Tejemos comunión desde la Red.
Compartimos una hermosa experiencia, en la que Jesús hizo visible su rostro y nos hizo sentir el cálido abrazo maternal de María a través de unos ejercicios… que no fueron para el cuerpo, sino para el alma, para el espíritu: los Ejercicios Espirituales Ignacianos!!! Una invitación a la reflexión para saborear textos del Principio y Fundamento, repasarlos suavemente, palabra por palabra, teniendo como telón de fondo nuestra propia vida.
Un fin de semana de octubre, algunos de los integrantes de la Red Laical Tupungato (Mendoza-Argentina), tuvimos la hermosa oportunidad de participar de los Ejercicios Espirituales en la Casa de Nuestra Señora del Amén, situada en Agrelo, Luján de Cuyo. Nos hizo falta detener la labor intensa para comenzar con la contemplación. Ponernos en la presencia de Dios y preguntarnos sobre nuestros sentimientos y sobre aquello que es luz para nuestra vida nos situó en el comienzo de los Ejercicios Espirituales Ignacianos. Ignacio de Loyola habló para su época, pero hoy, salvando las distancias podemos ponerlas en práctica, siempre teniendo en cuenta aspectos del hombre, sentimientos, emociones y pensamientos que brotan de lo más profundo de su estado emocional; Ignacio lo llama momentos de consolación y desolación.
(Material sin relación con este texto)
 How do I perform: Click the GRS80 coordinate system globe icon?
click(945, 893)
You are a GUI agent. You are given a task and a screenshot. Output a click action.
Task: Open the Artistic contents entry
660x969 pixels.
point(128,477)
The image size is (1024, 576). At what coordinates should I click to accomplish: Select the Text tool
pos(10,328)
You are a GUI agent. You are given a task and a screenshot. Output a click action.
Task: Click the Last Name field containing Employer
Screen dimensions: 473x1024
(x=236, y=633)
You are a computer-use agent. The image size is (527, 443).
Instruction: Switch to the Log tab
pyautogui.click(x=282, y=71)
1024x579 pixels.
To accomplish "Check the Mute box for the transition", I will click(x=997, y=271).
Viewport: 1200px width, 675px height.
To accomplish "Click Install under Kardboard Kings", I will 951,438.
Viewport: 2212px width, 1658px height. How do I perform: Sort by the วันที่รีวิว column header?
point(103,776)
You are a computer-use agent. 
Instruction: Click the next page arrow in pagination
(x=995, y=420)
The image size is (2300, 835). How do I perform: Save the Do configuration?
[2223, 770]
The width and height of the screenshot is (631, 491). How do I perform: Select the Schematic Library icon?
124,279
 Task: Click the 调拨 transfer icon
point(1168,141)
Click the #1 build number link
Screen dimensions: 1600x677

Agradecemos a la Hermana Violeta Mikeska odn. y al Padre Abel Alfaro que, con creatividad, tiempo, esfuerzo y oración pensaron en los detalles que llenaron de amor cada momento y cada día, ayudándonos a redescubrir que Dios nos ama intensamente y permanece con nosotros. Nos sentimos agradecidos de la experiencia vivida, deseamos que el próximo año otros integrantes de la Red Laical se unan a nuestro retiro espiritual para seguir creciendo en la fe, en el encuentro con el Señor llenos de esperanzas renovadas y en unión de corazones continuar tendiendo la Red por mucho tiempo más!!